• Sat. May 27th, 2023

Shaping a new paradigm with innovation and streamlined regulatory processes

Recently, Union Health Minister Mansukh Mandaviya stressed that research and innovation are necessary for the sustained growth of the pharmaceutical sector. Speaking at the first board meeting of the National Institute for Pharmaceutical Education and Research (NIPER), he said the focus must shift from self-sufficiency to a profit-based model by emphasizing research, creating links with industry and strengthening infrastructure.

He also pointed out that ensuring the functioning of resilient and user-friendly regulatory mechanisms with impeccable standards maintained over time and space is of crucial importance for the growth of the pharmaceutical industry.

With this in mind, the government has launched various measures such as pharmaceutical innovation, a new program to promote research and innovation in pharmaceuticals is supported by Centers of Excellence (CoE)

While India’s pharmaceutical industry has made leaps and bounds to transform the country from a drug importer into a major exporter, we still largely depend on China for APIs for drug manufacturing. The COVID-19 pandemic has made it clear that we need to drastically reduce reliance on China for APIs.

The government is also launching programs to help change the scenario by fueling local production of APIs, and this effort should not be let up. But the API is only part of the challenge facing the Indian pharmaceutical industry.

Resolve regulatory issues

Indian drug makers also have to deal with global corporations licensing drugs in India, which happened for the Hepatitis C drug that changed the entire disease scenario in India. Much of the same has happened with COVID drugs.

Sometimes a competitive bid to manufacture a drug fails due to patents and other issues. So this opens a new era of making drugs available in India which are new discoveries and where regulators can help create a fast track approval system. Currently, it’s a very long approval system in India for any new drug that comes into the market.

One of the regulatory aspects that deserves our attention concerns drugs whose patents are nearing expiry. This ushers in a new era of making medicines available in India which are new discoveries. In such cases, regulators should give a nod in time for manufacturers to bring them to market. We should have a new category for things like checkpoint inhibitor for cancer treatment to allow for local manufacturing.

Checkpoint inhibitors currently cost Rs 78,000 per injection. Two companies in India have started manufacturing it, which will give many cancer patients a chance to live longer as the price will be lower. A fast approval process is crucial for the production of patented medicines and a special category must be created.

We need to review our patent laws to enable our pharmaceutical industry to become a global player. This is all the more important now that Indian companies are moving into the manufacture of drugs for biological therapies, some through licensing, others through our own efforts. We have to highlight this revolution as they significantly reduce the cost of the drug due to import substitution.

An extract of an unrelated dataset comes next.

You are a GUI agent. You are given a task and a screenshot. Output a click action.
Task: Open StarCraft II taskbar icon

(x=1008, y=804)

For example, some Indian companies are trying to produce a drug for the treatment of rheumatoid arthritis, psoriatic arthritis, ankylosing spondylitis, Crohn’s disease and ulcerative colitis. We should have a special exemption for this kind of initiative so that these drug companies get a tax break because they have to make huge investments.

Through innovation, a handful of Indian drug makers are also making their mark in cell therapies like CAR T cell therapy to treat different cancers like leukemia, lymphoma, myeloma but also solid tumors. These developments hold promise for a range of cancer patients and the government must promote them as a priority. But it’s not a one-way street for the pharmaceutical industry, and with the G20 presidency, India’s leaders should be mindful of the industry’s needs.

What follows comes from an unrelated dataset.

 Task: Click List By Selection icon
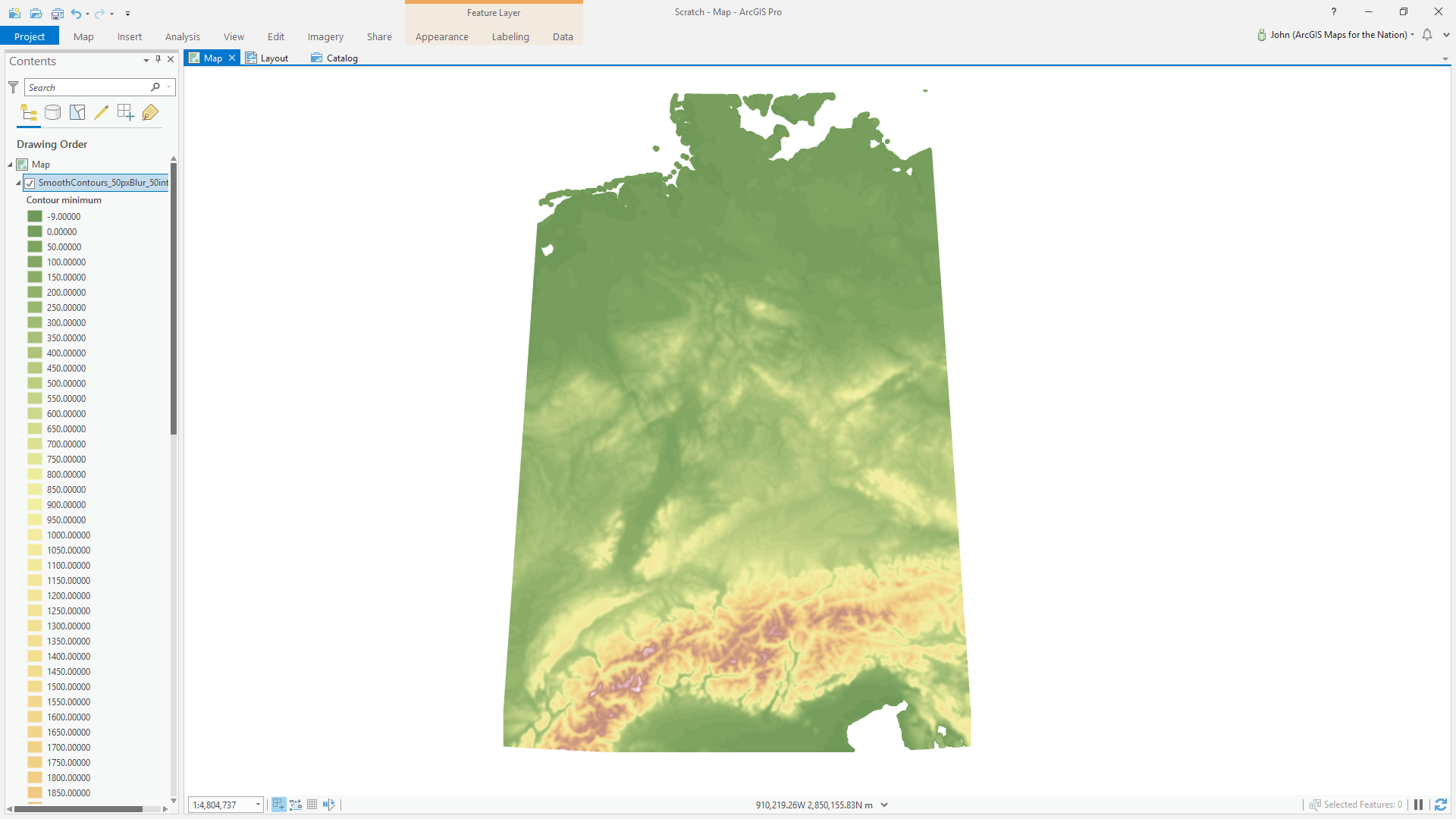[x=77, y=113]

The government should help with manufacturing facilities, tax breaks, incentives, funding and improving the regulatory environment to enable the pharmaceutical industry to truly become a global leader.

Leveraging the G20

India has a unique opportunity with its G20 Presidency to remove trade barriers in many countries for our pharmaceutical products. We should also create a support system to provide patented medicines and new discoveries of medicines in India or off-patent that India manufactures for neighboring countries like Sri Lanka, Bangladesh, Nepal and some countries in Africa and from South America.

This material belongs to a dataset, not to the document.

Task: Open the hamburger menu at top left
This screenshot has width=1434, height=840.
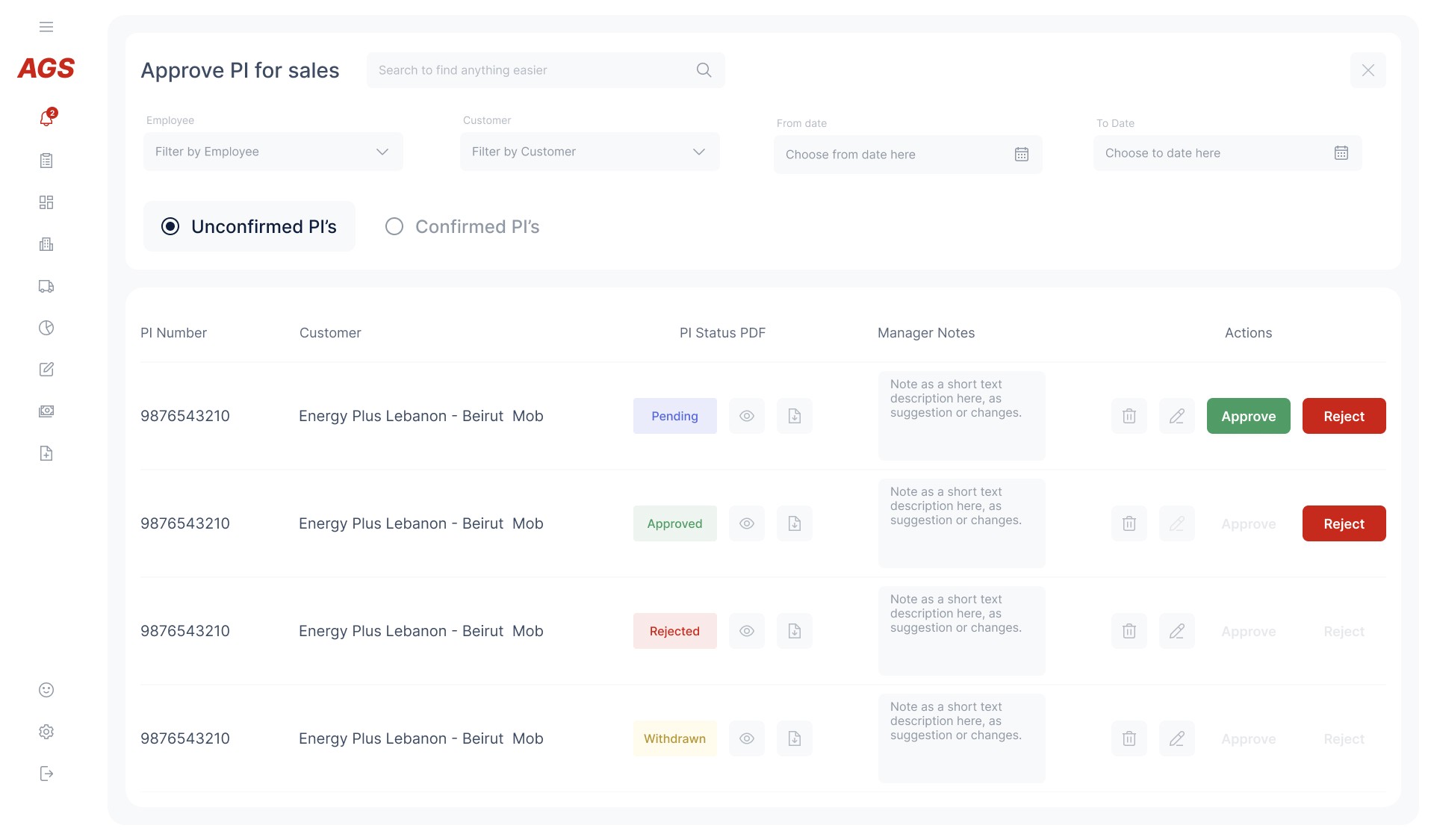Action: (46, 28)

We should negotiate to remove trade barriers so that even if Indian manufacturers cannot access the markets of Japan, Europe, the United States and Australia, they would find an entry in developing countries, which which would further benefit Indian pharmaceutical companies.

India should take the lead in creating a G20 pre-qualification system or an alternative pathway system for medicines modeled on the WFP qualification for faster market access. The G20 could strike deals among its members to create a seamless market for drugs that are manufactured in some of these countries for those struggling to build that capacity or who don’t.

Now is the time to review and shift gears for the pharmaceutical sector in India. We must also aim to become a leader in the supply chain, especially for critical products, in order to achieve major drugmaker status.

The pharmaceutical industry must continue to innovate and improve manufacturing capabilities while harmonizing regulatory requirements to match global standards in its quest to reach the $130 billion mark in value by 2030.

-The author is the former CEO of Indian Council of Medical Research. The opinions expressed are personal.